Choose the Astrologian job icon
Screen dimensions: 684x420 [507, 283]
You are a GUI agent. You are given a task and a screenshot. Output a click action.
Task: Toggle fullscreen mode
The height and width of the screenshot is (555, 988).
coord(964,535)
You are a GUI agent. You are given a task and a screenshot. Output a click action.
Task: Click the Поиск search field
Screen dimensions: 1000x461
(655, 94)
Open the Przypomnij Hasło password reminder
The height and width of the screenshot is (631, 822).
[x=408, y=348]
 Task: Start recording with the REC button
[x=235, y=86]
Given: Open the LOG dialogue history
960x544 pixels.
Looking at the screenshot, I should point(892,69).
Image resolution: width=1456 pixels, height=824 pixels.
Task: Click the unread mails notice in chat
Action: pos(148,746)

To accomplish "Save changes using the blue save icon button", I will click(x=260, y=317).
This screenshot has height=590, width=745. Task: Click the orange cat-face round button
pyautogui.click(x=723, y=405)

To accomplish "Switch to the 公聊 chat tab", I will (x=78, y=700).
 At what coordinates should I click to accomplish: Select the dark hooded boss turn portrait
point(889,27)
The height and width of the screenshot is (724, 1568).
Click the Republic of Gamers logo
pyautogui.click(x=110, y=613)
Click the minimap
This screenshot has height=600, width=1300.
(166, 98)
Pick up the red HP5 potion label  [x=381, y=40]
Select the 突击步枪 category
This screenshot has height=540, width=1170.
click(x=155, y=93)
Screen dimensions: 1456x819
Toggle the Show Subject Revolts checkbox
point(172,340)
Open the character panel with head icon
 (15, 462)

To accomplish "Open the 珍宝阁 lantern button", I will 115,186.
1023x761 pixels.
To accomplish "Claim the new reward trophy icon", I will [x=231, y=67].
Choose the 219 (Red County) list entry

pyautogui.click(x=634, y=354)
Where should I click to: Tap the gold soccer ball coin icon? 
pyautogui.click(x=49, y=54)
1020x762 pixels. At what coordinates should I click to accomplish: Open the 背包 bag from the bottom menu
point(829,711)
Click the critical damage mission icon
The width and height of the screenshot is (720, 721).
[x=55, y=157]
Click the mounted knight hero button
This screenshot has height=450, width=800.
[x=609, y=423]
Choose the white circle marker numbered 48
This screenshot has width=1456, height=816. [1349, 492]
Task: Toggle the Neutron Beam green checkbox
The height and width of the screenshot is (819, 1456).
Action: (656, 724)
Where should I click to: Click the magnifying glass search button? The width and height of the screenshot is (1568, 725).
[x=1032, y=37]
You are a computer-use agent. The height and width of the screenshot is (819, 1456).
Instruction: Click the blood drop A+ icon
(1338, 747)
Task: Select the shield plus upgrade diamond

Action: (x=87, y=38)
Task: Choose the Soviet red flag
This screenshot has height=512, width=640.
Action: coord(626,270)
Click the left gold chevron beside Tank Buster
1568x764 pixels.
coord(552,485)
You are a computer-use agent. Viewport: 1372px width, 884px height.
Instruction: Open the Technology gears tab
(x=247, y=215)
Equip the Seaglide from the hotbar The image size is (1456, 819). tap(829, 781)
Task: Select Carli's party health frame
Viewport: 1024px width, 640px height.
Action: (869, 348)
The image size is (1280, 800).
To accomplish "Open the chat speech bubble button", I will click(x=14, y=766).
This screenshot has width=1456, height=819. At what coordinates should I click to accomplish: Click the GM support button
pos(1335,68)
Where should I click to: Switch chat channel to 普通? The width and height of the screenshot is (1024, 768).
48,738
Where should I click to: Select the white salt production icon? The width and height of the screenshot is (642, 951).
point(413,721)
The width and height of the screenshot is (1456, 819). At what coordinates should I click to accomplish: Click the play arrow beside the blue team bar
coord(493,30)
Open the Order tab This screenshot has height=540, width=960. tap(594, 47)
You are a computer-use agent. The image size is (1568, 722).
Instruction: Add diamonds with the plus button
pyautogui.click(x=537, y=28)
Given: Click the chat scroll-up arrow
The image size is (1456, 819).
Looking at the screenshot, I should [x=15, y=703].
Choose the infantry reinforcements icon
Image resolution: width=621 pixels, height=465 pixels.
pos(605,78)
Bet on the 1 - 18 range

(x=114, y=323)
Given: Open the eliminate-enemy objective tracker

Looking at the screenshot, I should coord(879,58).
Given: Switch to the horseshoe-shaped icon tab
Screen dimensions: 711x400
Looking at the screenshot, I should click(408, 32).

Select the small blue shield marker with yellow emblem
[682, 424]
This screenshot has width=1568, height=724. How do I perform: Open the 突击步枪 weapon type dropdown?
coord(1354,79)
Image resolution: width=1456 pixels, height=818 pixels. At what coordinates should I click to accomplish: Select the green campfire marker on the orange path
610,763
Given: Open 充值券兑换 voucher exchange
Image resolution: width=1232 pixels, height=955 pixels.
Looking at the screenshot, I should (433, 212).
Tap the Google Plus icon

+ + +

▶ **DIRECTION**:
Format the entries above as a Markdown table with two columns, Row and Line. Put each line in its own row, numbered in order, and leave out the blank lines.

▶ **SOLUTION TO THIS TASK**:
| Row | Line |
|---|---|
| 1 | Choose the Astrologian job icon |
| 2 | Screen dimensions: 684x420 [507, 283] |
| 3 | You are a GUI agent. You are given a task and a screenshot. Output a click action. |
| 4 | Task: Toggle fullscreen mode |
| 5 | The height and width of the screenshot is (555, 988). |
| 6 | coord(964,535) |
| 7 | You are a GUI agent. You are given a task and a screenshot. Output a click action. |
| 8 | Task: Click the Поиск search field |
| 9 | Screen dimensions: 1000x461 |
| 10 | (655, 94) |
| 11 | Open the Przypomnij Hasło password reminder |
| 12 | The height and width of the screenshot is (631, 822). |
| 13 | [x=408, y=348] |
| 14 |  Task: Start recording with the REC button |
| 15 | [x=235, y=86] |
| 16 | Given: Open the LOG dialogue history |
| 17 | 960x544 pixels. |
| 18 | Looking at the screenshot, I should point(892,69). |
| 19 | Image resolution: width=1456 pixels, height=824 pixels. |
| 20 | Task: Click the unread mails notice in chat |
| 21 | Action: pos(148,746) |
| 22 | To accomplish "Save changes using the blue save icon button", I will click(x=260, y=317). |
| 23 | This screenshot has height=590, width=745. Task: Click the orange cat-face round button |
| 24 | pyautogui.click(x=723, y=405) |
| 25 | To accomplish "Switch to the 公聊 chat tab", I will (x=78, y=700). |
| 26 |  At what coordinates should I click to accomplish: Select the dark hooded boss turn portrait |
| 27 | point(889,27) |
| 28 | The height and width of the screenshot is (724, 1568). |
| 29 | Click the Republic of Gamers logo |
| 30 | pyautogui.click(x=110, y=613) |
| 31 | Click the minimap |
| 32 | This screenshot has height=600, width=1300. |
| 33 | (166, 98) |
| 34 | Pick up the red HP5 potion label  [x=381, y=40] |
| 35 | Select the 突击步枪 category |
| 36 | This screenshot has height=540, width=1170. |
| 37 | click(x=155, y=93) |
| 38 | Screen dimensions: 1456x819 |
| 39 | Toggle the Show Subject Revolts checkbox |
| 40 | point(172,340) |
| 41 | Open the character panel with head icon |
| 42 |  (15, 462) |
| 43 | To accomplish "Open the 珍宝阁 lantern button", I will 115,186. |
| 44 | 1023x761 pixels. |
| 45 | To accomplish "Claim the new reward trophy icon", I will [x=231, y=67]. |
| 46 | Choose the 219 (Red County) list entry |
| 47 | pyautogui.click(x=634, y=354) |
| 48 | Where should I click to: Tap the gold soccer ball coin icon?  |
| 49 | pyautogui.click(x=49, y=54) |
| 50 | 1020x762 pixels. At what coordinates should I click to accomplish: Open the 背包 bag from the bottom menu |
| 51 | point(829,711) |
| 52 | Click the critical damage mission icon |
| 53 | The width and height of the screenshot is (720, 721). |
| 54 | [x=55, y=157] |
| 55 | Click the mounted knight hero button |
| 56 | This screenshot has height=450, width=800. |
| 57 | [x=609, y=423] |
| 58 | Choose the white circle marker numbered 48 |
| 59 | This screenshot has width=1456, height=816. [1349, 492] |
| 60 | Task: Toggle the Neutron Beam green checkbox |
| 61 | The height and width of the screenshot is (819, 1456). |
| 62 | Action: (656, 724) |
| 63 | Where should I click to: Click the magnifying glass search button? The width and height of the screenshot is (1568, 725). |
| 64 | [x=1032, y=37] |
| 65 | You are a computer-use agent. The height and width of the screenshot is (819, 1456). |
| 66 | Instruction: Click the blood drop A+ icon |
| 67 | (1338, 747) |
| 68 | Task: Select the shield plus upgrade diamond |
| 69 | Action: (x=87, y=38) |
| 70 | Task: Choose the Soviet red flag |
| 71 | This screenshot has height=512, width=640. |
| 72 | Action: coord(626,270) |
| 73 | Click the left gold chevron beside Tank Buster |
| 74 | 1568x764 pixels. |
| 75 | coord(552,485) |
| 76 | You are a computer-use agent. Viewport: 1372px width, 884px height. |
| 77 | Instruction: Open the Technology gears tab |
| 78 | (x=247, y=215) |
| 79 | Equip the Seaglide from the hotbar The image size is (1456, 819). tap(829, 781) |
| 80 | Task: Select Carli's party health frame |
| 81 | Viewport: 1024px width, 640px height. |
| 82 | Action: (869, 348) |
| 83 | The image size is (1280, 800). |
| 84 | To accomplish "Open the chat speech bubble button", I will click(x=14, y=766). |
| 85 | This screenshot has width=1456, height=819. At what coordinates should I click to accomplish: Click the GM support button |
| 86 | pos(1335,68) |
| 87 | Where should I click to: Switch chat channel to 普通? The width and height of the screenshot is (1024, 768). |
| 88 | 48,738 |
| 89 | Where should I click to: Select the white salt production icon? The width and height of the screenshot is (642, 951). |
| 90 | point(413,721) |
| 91 | The width and height of the screenshot is (1456, 819). At what coordinates should I click to accomplish: Click the play arrow beside the blue team bar |
| 92 | coord(493,30) |
| 93 | Open the Order tab This screenshot has height=540, width=960. tap(594, 47) |
| 94 | You are a computer-use agent. The image size is (1568, 722). |
| 95 | Instruction: Add diamonds with the plus button |
| 96 | pyautogui.click(x=537, y=28) |
| 97 | Given: Click the chat scroll-up arrow |
| 98 | The image size is (1456, 819). |
| 99 | Looking at the screenshot, I should [x=15, y=703]. |
| 100 | Choose the infantry reinforcements icon |
| 101 | Image resolution: width=621 pixels, height=465 pixels. |
| 102 | pos(605,78) |
| 103 | Bet on the 1 - 18 range |
| 104 | (x=114, y=323) |
| 105 | Given: Open the eliminate-enemy objective tracker |
| 106 | Looking at the screenshot, I should coord(879,58). |
| 107 | Given: Switch to the horseshoe-shaped icon tab |
| 108 | Screen dimensions: 711x400 |
| 109 | Looking at the screenshot, I should click(408, 32). |
| 110 | Select the small blue shield marker with yellow emblem |
| 111 | [682, 424] |
| 112 | This screenshot has width=1568, height=724. How do I perform: Open the 突击步枪 weapon type dropdown? |
| 113 | coord(1354,79) |
| 114 | Image resolution: width=1456 pixels, height=818 pixels. At what coordinates should I click to accomplish: Select the green campfire marker on the orange path |
| 115 | 610,763 |
| 116 | Given: Open 充值券兑换 voucher exchange |
| 117 | Image resolution: width=1232 pixels, height=955 pixels. |
| 118 | Looking at the screenshot, I should (433, 212). |
| 119 | Tap the Google Plus icon |